- [Exercise text]
========================================
The first patient, a 26-year-old woman, was diagnosed with schizoaffective disorder after the acute appearance of auditory hallucinations and confusion; she was treated with antipsychotic drugs, without significant results. One year later, the patient developed weakness in the left leg and widespread paraesthesia. MR images showed demyelinating lesions in the white matter of the left temporal horn and in the dorsal spine. We made a diagnosis of MS,3 and she started glatiramer acetate treatment to prevent further relapses. To date, after 12 months from the beginning of treatment, the patient shows no relevant neurological and psychiatric alterations.
The second patient, a 30-year-old man, presented (2 years before our observation) with an episode characterized by psychomotor agitation with identity disturbances diagnosed as borderline personality disorder, and he started treatment with olanzapine without results. After a few months, he was referred to our department because of the development of lower-limb weakness and urge-incontinence. An MRI showed several lesions in the subcortical white matter and in the periventricular regions. All findings supported the diagnosis of MS, and the patient started beta-interferon treatment, with progressive clinical improvement, both in neurological and then in psychiatric alterations.
The exact percentage of psychiatric onset of MS is still unknown, but the number of MS patients with psychiatric onset may exceed 1%: in our experience, 2 among a cohort of 148 MS subjects had a psychiatric onset, about 1.3%. In our two cases, only the presence of abnormalities at the neurological examination induced clinicians to consider MS as cause of psychiatric disturbance.
Several reports highlight the association of psychotic symptoms with the presence of demyelinating lesions in the left temporal lobe. In our patients, one had temporal lesions, and the other had periventricular plaques, without significant relationship with the temporal lobe. In our opinion, it is not possible to establish a direct relationship between the sites of cerebral lesions and the psychiatric manifestations observed in MS.
========================================
- [Work instruction 1] Can you rewrite the case report passage starting with "The second patient, a" and going on through "in psychiatric alterations.", substituting "risperidone" for "olanzapine"?
- [Work instruction 2] Does each statement agree with the case report? Answer yes or no for each, and quote the words of the case report that decide it. (a) The first patient was started on glatiramer acetate. (b) The second patient had lesions in the temporal lobe. (c) The authors' cohort contained 148 MS subjects.
The listing has nothing to do with this.

- [Collection entries]
========================================
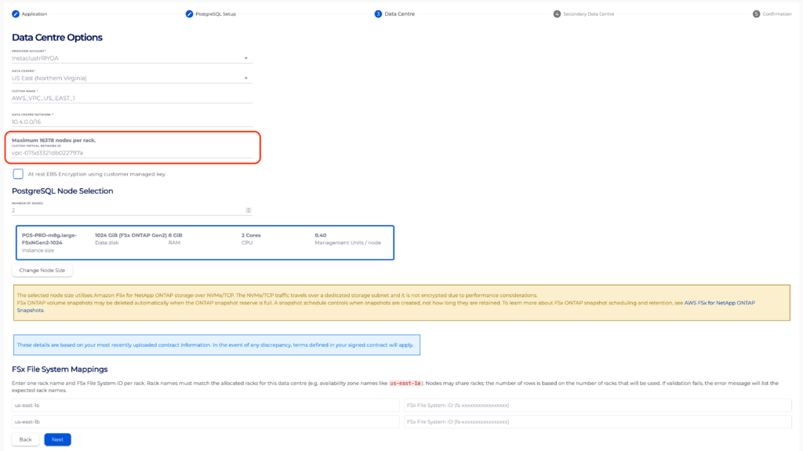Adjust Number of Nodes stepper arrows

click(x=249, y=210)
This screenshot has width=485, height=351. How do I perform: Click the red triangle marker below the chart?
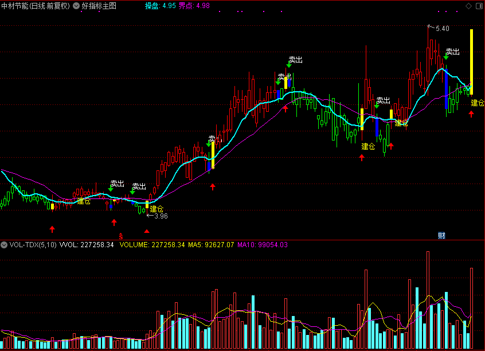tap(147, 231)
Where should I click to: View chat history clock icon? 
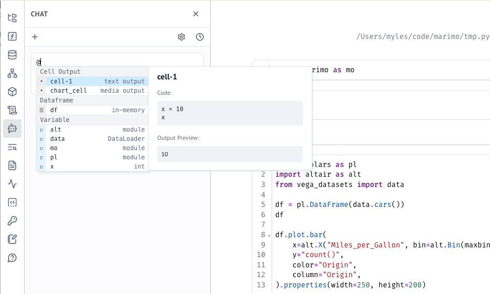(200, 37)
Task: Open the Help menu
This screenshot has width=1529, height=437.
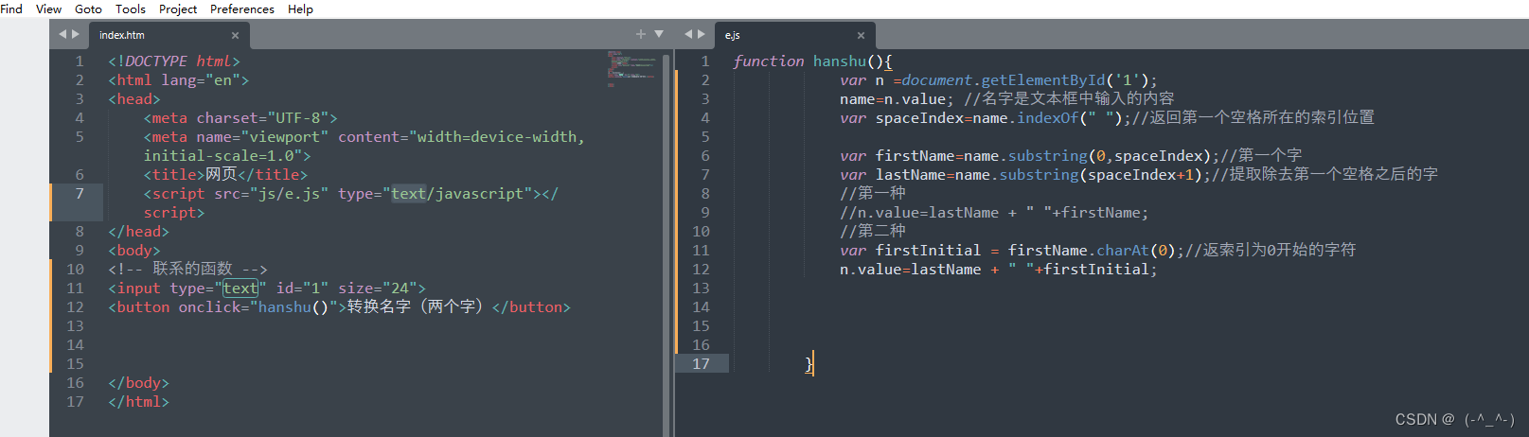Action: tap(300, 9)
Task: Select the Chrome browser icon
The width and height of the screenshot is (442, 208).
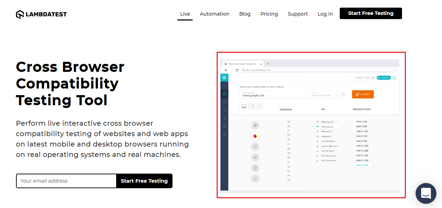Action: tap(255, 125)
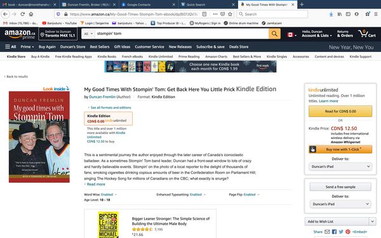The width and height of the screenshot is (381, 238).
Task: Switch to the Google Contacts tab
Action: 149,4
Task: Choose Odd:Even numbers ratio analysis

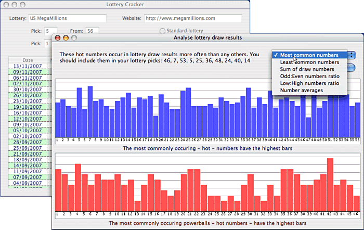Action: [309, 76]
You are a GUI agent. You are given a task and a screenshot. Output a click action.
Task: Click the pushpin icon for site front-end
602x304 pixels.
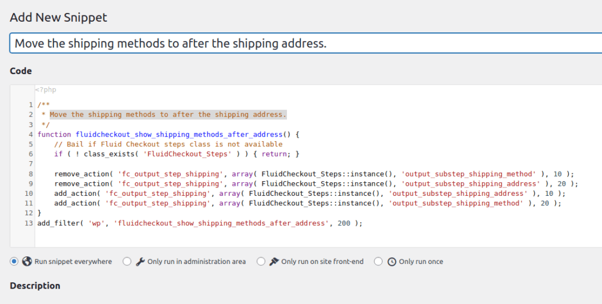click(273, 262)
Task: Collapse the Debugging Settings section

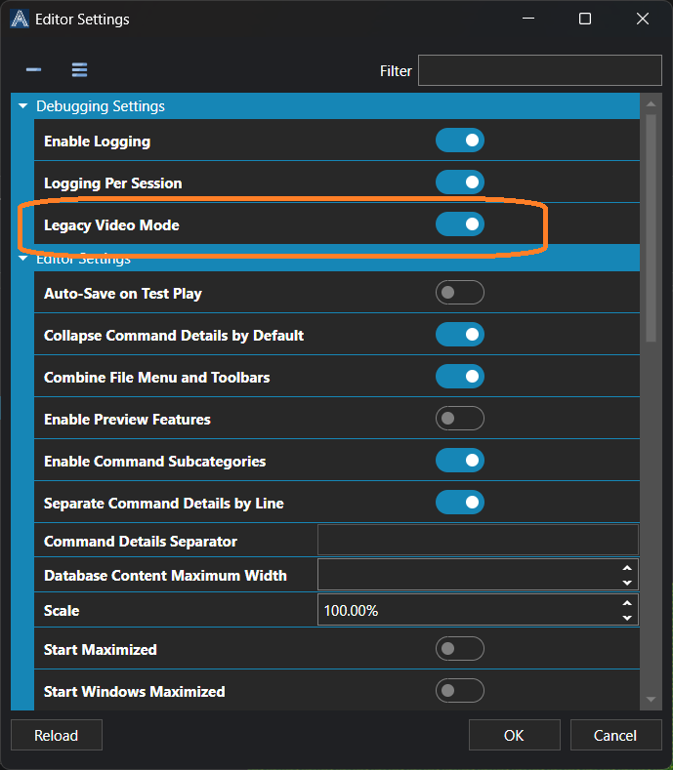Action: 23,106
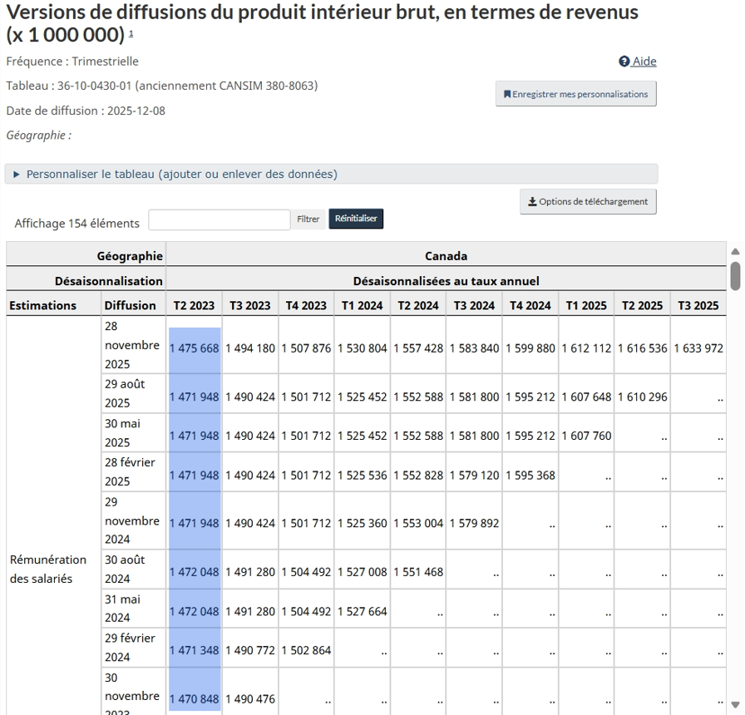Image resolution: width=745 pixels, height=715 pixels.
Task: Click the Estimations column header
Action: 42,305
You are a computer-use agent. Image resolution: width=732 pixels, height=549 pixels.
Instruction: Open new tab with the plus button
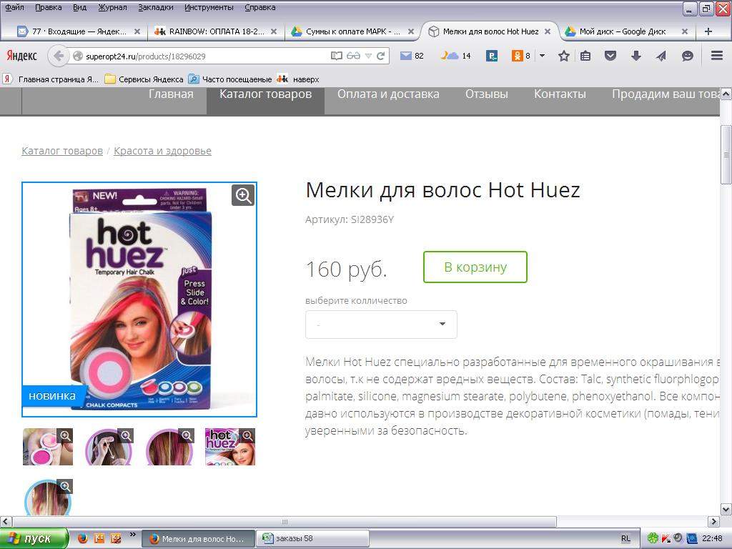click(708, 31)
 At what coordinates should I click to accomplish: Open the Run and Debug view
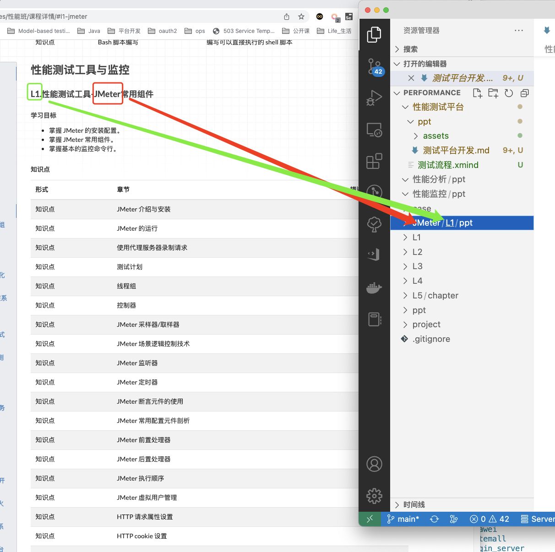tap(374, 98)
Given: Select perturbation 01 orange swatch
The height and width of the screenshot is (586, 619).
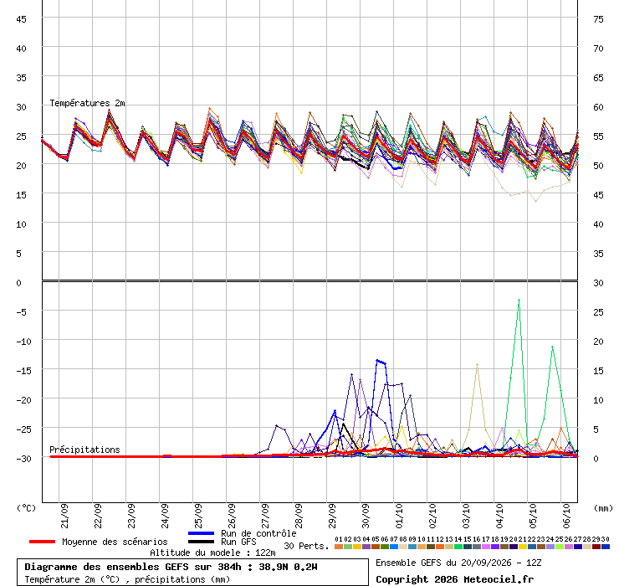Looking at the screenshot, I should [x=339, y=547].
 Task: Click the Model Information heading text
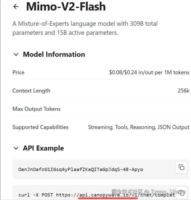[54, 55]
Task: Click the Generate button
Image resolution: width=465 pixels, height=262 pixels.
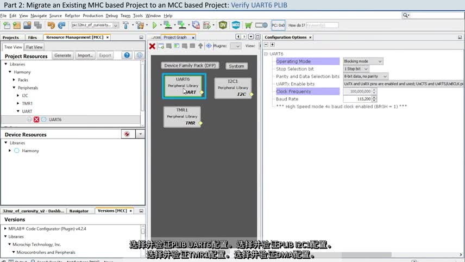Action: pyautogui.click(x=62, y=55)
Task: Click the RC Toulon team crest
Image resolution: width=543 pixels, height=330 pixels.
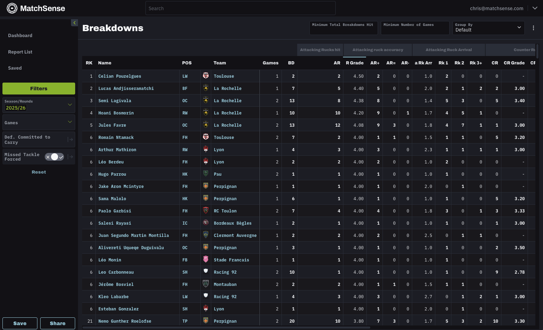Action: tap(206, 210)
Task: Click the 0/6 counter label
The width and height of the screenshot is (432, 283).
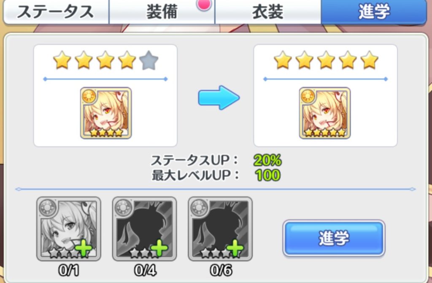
========================================
- [Expected output 1]
The second patient, a 30-year-old man, presented (2 years before our observation) with an episode characterized by psychomotor agitation with identity disturbances diagnosed as borderline personality disorder, and he started treatment with risperidone without results. After a few months, he was referred to our department because of the development of lower-limb weakness and urge-incontinence. An MRI showed several lesions in the subcortical white matter and in the periventricular regions. All findings supported the diagnosis of MS, and the patient started beta-interferon treatment, with progressive clinical improvement, both in neurological and then in psychiatric alterations.

- [Expected output 2]
(a) Yes: "she started glatiramer acetate treatment to prevent further relapses"
(b) No: "the other had periventricular plaques, without significant relationship with the temporal lobe"
(c) Yes: "2 among a cohort of 148 MS subjects had a psychiatric onset"